Trabajé en la cadena de la Copeleche trece años. A turnos y ritmos inhumanos. Fueron años de huelgas y luchas obreras. En Potasas, la Super, Imenasa y Pamplonica miles de obreros y obreras creyeron a pies juntillas en la igualdad. Como un mantra incuestionable. Aquello me hizo ver de dónde venía. Y me sentía orgulloso de pertenecer a aquella clase que un día quiso cambiar las leyes del mundo.
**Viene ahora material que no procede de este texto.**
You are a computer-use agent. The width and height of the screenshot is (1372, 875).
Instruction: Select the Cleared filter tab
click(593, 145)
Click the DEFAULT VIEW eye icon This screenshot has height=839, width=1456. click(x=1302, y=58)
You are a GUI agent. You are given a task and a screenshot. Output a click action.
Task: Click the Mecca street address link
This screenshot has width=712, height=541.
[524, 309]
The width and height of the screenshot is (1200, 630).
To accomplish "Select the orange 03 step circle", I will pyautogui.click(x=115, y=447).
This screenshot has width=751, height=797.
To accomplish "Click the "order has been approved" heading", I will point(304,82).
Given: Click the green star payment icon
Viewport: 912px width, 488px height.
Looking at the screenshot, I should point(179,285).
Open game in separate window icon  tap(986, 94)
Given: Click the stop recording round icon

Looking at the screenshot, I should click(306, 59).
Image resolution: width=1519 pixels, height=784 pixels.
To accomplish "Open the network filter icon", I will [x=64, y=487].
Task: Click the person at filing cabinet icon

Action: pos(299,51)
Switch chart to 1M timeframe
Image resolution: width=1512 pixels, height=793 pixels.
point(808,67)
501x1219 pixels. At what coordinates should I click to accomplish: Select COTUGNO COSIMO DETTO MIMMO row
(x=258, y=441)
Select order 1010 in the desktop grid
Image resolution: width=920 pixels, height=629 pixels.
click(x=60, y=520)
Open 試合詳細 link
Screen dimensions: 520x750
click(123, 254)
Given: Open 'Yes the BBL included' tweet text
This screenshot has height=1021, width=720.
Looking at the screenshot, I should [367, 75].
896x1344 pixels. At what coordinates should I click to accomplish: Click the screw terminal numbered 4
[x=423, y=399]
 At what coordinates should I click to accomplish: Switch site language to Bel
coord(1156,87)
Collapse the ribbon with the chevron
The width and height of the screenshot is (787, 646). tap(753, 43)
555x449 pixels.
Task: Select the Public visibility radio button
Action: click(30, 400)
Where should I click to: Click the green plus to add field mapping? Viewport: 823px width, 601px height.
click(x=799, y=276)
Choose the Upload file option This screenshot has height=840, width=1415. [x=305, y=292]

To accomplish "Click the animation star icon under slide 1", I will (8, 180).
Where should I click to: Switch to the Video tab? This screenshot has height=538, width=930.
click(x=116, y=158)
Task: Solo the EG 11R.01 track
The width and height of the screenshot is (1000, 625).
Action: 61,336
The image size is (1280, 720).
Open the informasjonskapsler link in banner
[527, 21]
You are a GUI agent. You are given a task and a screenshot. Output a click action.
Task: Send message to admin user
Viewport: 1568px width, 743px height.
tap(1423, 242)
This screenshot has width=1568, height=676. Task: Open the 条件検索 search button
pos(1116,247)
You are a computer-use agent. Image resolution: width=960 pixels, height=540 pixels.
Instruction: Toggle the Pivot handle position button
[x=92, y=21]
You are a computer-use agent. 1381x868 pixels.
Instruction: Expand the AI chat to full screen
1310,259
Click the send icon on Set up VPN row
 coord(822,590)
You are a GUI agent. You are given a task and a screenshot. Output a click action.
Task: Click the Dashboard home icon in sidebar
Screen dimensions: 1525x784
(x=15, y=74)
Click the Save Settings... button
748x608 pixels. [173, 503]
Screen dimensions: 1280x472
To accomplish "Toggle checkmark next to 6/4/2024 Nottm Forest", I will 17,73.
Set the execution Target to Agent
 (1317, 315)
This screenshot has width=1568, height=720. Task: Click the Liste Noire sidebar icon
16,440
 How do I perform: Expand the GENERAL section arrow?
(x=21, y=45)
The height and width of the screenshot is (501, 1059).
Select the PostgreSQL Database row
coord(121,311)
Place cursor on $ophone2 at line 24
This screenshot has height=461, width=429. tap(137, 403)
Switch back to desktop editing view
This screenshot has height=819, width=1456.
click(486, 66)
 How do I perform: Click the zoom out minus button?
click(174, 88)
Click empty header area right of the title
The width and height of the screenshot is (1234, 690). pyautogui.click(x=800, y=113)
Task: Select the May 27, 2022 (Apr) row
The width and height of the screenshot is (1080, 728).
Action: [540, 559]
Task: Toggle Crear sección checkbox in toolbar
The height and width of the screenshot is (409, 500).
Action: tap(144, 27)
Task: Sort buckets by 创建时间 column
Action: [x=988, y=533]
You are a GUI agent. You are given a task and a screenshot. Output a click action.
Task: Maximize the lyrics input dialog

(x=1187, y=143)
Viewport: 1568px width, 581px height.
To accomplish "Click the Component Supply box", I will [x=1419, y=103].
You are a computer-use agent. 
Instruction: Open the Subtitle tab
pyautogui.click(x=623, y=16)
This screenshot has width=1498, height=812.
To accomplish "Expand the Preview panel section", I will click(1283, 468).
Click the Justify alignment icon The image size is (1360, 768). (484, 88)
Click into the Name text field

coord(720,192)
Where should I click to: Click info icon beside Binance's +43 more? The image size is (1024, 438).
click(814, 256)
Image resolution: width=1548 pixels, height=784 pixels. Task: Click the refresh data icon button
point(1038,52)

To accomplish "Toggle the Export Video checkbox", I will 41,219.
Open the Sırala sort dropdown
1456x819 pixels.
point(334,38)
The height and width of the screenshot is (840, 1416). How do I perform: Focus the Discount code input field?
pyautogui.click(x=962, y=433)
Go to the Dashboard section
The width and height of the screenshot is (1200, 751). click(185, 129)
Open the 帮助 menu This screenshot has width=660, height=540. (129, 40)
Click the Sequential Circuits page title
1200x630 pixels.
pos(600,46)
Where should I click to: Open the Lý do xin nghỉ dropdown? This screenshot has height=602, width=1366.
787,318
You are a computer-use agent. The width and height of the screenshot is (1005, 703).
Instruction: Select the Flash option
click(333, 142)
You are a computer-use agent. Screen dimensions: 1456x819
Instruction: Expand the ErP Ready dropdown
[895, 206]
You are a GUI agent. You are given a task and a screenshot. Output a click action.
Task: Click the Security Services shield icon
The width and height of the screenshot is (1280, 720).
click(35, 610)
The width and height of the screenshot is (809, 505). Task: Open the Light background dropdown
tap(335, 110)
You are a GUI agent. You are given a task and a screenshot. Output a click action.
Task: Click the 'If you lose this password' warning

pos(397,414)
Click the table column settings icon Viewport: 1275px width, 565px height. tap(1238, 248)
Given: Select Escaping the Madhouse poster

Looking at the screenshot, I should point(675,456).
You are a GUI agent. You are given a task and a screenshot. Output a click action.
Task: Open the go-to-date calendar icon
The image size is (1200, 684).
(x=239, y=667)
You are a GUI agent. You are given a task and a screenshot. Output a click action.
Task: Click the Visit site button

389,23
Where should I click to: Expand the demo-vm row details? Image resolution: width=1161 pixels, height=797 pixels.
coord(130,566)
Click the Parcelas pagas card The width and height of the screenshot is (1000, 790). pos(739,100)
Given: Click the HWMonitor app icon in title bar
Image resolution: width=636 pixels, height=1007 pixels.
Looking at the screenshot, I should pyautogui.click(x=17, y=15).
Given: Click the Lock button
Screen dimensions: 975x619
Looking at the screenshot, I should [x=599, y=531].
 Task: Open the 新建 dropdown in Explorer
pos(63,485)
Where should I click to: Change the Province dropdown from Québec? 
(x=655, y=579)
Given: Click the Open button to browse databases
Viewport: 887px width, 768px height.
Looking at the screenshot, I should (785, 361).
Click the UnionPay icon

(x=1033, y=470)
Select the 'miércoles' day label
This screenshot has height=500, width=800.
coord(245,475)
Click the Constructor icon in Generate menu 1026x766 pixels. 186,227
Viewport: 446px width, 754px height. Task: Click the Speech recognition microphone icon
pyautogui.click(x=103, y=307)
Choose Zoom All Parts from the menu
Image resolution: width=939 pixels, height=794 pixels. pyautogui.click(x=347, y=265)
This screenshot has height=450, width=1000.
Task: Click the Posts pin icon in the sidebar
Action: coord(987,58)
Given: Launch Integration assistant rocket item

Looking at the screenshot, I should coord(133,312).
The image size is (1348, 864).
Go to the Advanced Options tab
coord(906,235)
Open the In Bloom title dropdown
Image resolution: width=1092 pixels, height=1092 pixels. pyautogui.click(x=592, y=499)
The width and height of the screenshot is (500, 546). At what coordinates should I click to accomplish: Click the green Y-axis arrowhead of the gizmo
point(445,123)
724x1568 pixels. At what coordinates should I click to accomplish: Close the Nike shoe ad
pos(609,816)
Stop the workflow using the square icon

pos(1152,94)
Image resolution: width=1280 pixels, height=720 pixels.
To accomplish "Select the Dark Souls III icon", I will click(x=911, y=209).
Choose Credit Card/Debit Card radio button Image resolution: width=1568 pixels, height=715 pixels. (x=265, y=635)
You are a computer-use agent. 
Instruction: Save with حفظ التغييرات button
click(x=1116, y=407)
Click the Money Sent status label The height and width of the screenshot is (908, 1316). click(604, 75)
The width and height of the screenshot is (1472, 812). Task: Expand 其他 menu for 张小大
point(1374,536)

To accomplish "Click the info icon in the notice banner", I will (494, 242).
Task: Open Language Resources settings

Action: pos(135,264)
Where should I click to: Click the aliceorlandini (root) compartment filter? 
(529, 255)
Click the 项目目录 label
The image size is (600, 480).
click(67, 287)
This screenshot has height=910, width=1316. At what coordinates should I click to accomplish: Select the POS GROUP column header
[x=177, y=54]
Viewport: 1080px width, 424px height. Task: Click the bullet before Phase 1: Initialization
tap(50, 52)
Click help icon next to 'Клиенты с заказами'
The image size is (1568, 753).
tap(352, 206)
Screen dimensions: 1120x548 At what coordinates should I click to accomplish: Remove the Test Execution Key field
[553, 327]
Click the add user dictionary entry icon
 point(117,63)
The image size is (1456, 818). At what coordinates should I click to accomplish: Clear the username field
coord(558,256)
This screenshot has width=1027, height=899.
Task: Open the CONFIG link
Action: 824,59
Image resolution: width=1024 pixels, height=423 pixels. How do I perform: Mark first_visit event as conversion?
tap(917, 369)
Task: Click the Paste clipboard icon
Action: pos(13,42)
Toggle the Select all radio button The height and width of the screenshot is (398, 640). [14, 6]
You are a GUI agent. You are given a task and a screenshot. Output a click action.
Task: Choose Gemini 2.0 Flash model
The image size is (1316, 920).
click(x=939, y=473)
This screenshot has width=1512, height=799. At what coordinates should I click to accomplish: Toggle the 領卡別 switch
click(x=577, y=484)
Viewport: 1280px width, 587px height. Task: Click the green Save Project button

Me pregunto qué ha pasado para que nadie hable ya de lucha de clases, que nadie quiera sentirse arte y parte de esa clase que un día fue la sal de la tierra. Una clase que ha sido barrida de los discursos, de la política, los periódicos, de los relatos y de la vida. Como si lo mejor fuera escapar de ella porque la izquierda blanda y amable nos facilita la huida con más honestidad que la derecha. Como si la única igualdad a conquistar fuera la de oportunidades. La otra la damos por perdida. Porque alguien se ha empeñado en pregonar con fuerza que la clase obrera no existe y todos somos clase media. Verán, casi diez millones de españoles, entre los que se sienten y no se sienten, sobreviven a duras penas entre subsidios, caridades, y restos de economía sumergida. Son la clase precarizada que sufre la lucha de clases entre iguales, la que se pelea entre sí por esos puestos de mierda de cajeras, reponedoras de supermercado, tele operadores, cuidadoras, camareros de fin de semana o vendedores de la nada. A esa clase no hay sindicato que la defienda. Porque está invisibilizada, individualizada y también demonizada en las versiones choni, poligonera, o pokero de Callejeros.
En estas estaba cuando recibí una llamada de Margaret Thatcher para decirme que: “no es la existencia de clases lo que amenaza la unidad de la nación, sino la existencia del sentimiento de clase”.